It seems like every commercial real estate move made in the Chattanooga office arena is directly related to the industrial market. Landlords, tenants and maybe even some office developers are anxiously waiting for three significant manufacturing facilities to make their mark on the area. The coming Volkswagen plant will spur office growth in a huge way, but a $300 million expansion by the power service provider Alstom and the addition of Munich, Germany-based Wacker Chemie AG’s property in Cleveland, Tennessee, will also jump start the Chattanooga office market.
“There’s a lot of industrial activity that’s just starting to really catch its legs. The office is following,” says J. Bryan Rudisill of Chattanooga-based NAI Charter. “There’s going to be support that comes in — lawyers, accountants, engineers — but the office market won’t change over night because of these announcements.”
Office transactions, even with a guaranteed influx of industrial facilities, will be slow to pick up, but office development will be even slower due to trouble in the financial markets. Life insurance companies are on the sidelines, and most bigger banks are reluctant to let developers borrow money. The best bet for financing is regional and local institutions, but these banks need to see an almost foolproof deal before any money is doled out. To find lending in the current market, Rudisill says, developers need to hit a preleasing target of anywhere from 50 to 80 percent. Equity requirements are strict as well. “As opposed to the old days where developers could do the deal with 20 percent equity, lenders, what they’re looking at is a minimum of 35 or 40 percent,” he says. “In most cases, it’s something exceeding 50 percent loan to value.”

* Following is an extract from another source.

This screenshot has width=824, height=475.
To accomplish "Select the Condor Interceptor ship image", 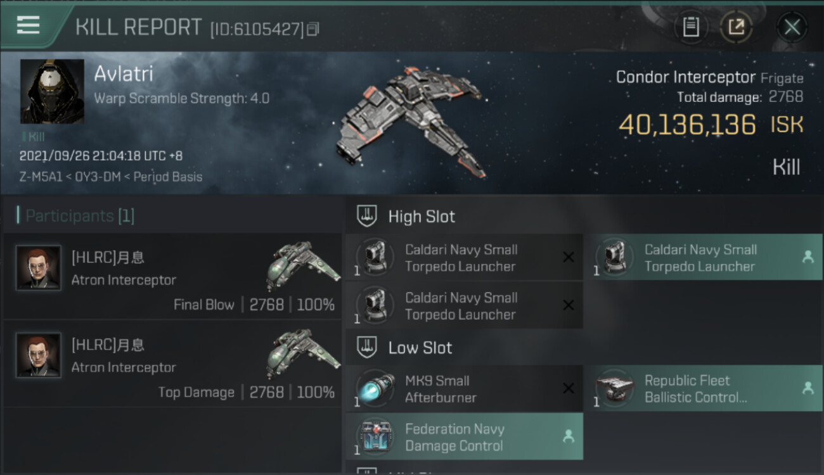I will pos(412,120).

Presently, the office market is grappling with oversupply caused by freewheeling developers during the real estate boom. Once these spaces are taken, development should start up again. All things considered, however, the area really isn’t hurting because, as Rudisill puts it, Chattanooga never goes through big economic swings. Growth is always slow and steady.
“When things get bad, we don’t really fall off the track,” Rudisill says, pointing out that better times may be around the corner. “There’s been a lot of activity here lately. For a small market, there have been significant changes.”